Arriving at the homestead, she immediately resolves to return to the waterfall.  At their second meeting, the gypsy greets Martha with open arms and after some animated entreaties she meets his embrace.  In a brief cutaway, Millie looks for Martha at the orchard, but can't find her.  Martha reluctantly bids the gypsy adieu—after she is gone, he laughs and struts confidently.  Martha's stealthy return escapes the notice of Father and Millie who are sitting on the porch of the homestead.  They seem to accept the explanation of her absence when she motions to the second story of the house.  Martha then talks Millie into getting her own fortune read and they slip away, hand in hand, over a rough-hewn fence, through the field of daisies, and into town.  While the fortuneteller is examining Millie's palm, Martha is distracted by one of the townswomen.  The crafty gypsy then swoops in and charms Millie into accompanying him to the romantic waterfall.  When Martha returns to the fortuneteller's tent, Millie is nowhere to be found.

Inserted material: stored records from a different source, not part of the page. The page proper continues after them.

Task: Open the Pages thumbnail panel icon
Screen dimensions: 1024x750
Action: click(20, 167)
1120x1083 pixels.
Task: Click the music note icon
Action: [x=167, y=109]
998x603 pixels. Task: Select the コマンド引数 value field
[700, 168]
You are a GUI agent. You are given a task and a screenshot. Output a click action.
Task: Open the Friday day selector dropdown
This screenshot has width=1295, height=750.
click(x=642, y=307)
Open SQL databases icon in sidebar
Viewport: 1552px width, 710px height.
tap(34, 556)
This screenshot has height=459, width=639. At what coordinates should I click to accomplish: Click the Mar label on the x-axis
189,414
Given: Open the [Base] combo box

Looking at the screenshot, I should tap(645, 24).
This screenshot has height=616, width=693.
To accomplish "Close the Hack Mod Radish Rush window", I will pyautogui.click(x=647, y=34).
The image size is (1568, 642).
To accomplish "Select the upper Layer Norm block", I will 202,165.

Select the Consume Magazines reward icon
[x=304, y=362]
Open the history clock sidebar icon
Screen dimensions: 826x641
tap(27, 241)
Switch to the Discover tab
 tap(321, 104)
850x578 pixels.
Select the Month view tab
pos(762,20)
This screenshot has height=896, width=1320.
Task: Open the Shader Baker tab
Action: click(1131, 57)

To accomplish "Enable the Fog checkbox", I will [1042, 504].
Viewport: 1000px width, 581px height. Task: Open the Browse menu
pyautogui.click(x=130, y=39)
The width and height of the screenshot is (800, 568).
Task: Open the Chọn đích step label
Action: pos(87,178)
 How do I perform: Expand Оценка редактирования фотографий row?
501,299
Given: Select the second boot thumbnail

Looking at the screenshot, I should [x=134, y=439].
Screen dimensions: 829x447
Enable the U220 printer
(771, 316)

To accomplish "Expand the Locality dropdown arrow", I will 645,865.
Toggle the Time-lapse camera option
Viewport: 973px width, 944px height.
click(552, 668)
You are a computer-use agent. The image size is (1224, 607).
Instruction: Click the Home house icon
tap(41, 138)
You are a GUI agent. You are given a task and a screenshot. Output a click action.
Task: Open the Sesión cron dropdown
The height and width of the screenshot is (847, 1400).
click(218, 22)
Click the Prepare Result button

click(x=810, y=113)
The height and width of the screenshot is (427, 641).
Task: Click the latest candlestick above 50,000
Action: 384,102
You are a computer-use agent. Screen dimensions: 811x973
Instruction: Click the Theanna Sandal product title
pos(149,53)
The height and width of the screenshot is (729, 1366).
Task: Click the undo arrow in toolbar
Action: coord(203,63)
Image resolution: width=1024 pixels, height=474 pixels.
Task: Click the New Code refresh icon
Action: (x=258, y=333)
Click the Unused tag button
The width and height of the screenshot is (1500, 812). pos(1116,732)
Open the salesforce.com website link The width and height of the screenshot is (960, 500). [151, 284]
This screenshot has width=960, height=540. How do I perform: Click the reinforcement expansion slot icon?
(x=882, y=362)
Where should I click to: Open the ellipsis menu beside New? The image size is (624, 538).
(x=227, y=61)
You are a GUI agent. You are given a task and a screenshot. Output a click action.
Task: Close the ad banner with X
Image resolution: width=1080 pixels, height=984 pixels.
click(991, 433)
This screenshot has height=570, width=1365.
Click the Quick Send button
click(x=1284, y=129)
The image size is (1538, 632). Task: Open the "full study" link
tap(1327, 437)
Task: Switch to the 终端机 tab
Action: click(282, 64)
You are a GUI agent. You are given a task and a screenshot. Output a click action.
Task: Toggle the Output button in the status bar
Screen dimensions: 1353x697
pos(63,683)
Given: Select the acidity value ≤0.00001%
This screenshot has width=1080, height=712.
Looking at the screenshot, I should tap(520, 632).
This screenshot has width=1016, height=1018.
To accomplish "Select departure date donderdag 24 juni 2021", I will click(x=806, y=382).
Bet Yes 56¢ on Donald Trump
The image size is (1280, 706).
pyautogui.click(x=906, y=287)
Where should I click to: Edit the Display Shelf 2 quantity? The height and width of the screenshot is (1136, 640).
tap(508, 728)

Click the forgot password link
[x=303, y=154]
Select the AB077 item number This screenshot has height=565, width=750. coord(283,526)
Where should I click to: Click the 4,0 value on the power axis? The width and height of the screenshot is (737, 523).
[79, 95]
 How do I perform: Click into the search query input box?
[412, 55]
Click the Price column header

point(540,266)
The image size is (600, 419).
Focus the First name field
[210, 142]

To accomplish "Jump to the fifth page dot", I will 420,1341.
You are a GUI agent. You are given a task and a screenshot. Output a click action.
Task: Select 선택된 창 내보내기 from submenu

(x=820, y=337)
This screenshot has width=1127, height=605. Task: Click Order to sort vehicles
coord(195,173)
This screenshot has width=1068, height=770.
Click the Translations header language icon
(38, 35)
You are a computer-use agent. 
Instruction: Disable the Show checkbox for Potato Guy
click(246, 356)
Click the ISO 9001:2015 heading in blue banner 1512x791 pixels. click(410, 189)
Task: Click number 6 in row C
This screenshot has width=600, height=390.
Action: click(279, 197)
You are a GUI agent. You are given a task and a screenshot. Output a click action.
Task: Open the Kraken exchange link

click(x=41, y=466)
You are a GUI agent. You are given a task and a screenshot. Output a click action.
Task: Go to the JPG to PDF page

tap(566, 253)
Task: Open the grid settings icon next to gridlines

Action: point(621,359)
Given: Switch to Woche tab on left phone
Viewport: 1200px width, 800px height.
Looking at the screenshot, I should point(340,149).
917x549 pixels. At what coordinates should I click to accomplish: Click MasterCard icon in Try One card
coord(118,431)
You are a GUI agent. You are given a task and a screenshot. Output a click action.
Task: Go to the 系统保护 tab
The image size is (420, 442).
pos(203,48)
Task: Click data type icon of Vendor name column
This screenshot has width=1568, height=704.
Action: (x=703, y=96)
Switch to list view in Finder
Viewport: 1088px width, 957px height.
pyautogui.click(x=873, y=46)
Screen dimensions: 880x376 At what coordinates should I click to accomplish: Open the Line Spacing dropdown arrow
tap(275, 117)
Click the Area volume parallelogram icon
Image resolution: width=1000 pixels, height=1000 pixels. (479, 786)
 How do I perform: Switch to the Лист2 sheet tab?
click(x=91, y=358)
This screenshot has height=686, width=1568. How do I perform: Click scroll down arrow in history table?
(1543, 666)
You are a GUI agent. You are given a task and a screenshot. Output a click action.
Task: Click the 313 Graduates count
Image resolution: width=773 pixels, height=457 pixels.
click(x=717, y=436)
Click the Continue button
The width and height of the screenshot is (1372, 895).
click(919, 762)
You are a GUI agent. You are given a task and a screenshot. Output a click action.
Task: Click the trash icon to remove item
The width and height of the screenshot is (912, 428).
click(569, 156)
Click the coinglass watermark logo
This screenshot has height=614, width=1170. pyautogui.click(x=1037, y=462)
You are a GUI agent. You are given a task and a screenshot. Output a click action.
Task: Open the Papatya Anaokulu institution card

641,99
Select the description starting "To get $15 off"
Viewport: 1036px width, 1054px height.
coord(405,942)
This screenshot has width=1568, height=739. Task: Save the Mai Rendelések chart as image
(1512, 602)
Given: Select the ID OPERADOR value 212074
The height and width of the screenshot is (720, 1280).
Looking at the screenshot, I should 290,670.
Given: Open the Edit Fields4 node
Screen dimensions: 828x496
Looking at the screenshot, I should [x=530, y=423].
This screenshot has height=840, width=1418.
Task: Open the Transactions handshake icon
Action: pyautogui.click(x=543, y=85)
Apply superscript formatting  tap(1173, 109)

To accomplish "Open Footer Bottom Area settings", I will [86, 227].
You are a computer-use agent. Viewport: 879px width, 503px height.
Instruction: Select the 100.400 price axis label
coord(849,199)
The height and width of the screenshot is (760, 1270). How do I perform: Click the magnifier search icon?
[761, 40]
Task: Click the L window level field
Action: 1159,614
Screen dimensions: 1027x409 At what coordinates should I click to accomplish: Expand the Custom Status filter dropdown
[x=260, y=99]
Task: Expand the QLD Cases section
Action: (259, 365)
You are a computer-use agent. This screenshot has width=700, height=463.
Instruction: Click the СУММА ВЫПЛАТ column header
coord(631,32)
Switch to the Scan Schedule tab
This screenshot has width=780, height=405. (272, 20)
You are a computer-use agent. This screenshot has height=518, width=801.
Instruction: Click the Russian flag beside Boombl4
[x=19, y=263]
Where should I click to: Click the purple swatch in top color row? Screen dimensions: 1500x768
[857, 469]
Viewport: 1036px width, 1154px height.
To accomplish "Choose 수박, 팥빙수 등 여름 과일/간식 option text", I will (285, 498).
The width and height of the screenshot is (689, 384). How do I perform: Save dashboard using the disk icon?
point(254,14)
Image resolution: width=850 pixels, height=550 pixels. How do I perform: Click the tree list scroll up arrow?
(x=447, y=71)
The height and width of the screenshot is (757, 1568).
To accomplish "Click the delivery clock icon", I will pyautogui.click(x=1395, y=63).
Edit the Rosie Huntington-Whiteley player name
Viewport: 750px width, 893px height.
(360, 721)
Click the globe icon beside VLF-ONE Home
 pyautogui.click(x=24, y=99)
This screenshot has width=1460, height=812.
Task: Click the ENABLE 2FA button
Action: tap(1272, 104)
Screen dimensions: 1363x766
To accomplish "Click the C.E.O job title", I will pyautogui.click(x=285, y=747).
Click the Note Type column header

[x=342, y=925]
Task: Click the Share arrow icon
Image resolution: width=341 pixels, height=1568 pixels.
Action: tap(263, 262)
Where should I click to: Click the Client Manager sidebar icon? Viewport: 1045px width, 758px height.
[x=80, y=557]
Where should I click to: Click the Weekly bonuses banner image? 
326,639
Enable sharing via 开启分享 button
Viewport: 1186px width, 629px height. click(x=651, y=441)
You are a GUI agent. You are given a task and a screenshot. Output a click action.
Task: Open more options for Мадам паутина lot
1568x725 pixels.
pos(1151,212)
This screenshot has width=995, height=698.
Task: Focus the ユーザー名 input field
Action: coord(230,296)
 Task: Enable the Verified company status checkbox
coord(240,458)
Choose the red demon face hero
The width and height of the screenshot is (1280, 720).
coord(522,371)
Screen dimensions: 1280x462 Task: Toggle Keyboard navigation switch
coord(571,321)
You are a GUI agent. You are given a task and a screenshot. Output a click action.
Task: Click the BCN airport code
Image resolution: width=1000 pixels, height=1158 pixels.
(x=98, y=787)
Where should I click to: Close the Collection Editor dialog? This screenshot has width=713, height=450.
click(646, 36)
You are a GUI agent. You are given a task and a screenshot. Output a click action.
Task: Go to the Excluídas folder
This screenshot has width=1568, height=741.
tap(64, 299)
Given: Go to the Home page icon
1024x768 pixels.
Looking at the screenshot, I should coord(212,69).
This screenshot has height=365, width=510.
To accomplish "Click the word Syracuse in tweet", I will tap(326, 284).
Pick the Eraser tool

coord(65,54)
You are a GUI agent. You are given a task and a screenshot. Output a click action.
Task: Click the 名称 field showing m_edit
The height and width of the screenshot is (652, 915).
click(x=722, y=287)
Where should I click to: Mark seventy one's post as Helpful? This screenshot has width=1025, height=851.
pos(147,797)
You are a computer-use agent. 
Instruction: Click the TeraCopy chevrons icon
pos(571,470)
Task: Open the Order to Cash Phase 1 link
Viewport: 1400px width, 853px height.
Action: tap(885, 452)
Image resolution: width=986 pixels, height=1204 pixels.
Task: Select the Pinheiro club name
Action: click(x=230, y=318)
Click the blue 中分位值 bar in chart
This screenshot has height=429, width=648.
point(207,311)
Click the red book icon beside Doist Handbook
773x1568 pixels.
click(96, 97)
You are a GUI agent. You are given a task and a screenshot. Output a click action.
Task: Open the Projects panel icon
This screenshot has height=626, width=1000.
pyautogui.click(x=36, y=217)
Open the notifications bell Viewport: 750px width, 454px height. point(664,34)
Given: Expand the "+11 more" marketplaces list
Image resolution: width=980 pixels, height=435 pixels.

Millie, in the meantime, has bounced home and back to the waterfall, where the gypsy bids her to sit on a conveniently-placed bench.  Martha wanders back to the waterfall (via the orchard), where she is horrified to find the gypsy with his arm around Millie and observes them long enough to witness him kiss Millie on the cheek.  Heartbroken, Martha returns to the orchard to weep.  To complicate things, Father departs the homestead and his route takes him by the waterfall where he discovers his daughter in close personal contact with the gypsy.  In a fit of rage, the old man tears the gypsy from his daughter and reproves him wildly.  Father raises his cane to strike the gypsy, but the gypsy impulsively fells him with a two quick blows to the torso.  Aghast at what he's done, the gypsy escapes just as two passersby arrive on the scene.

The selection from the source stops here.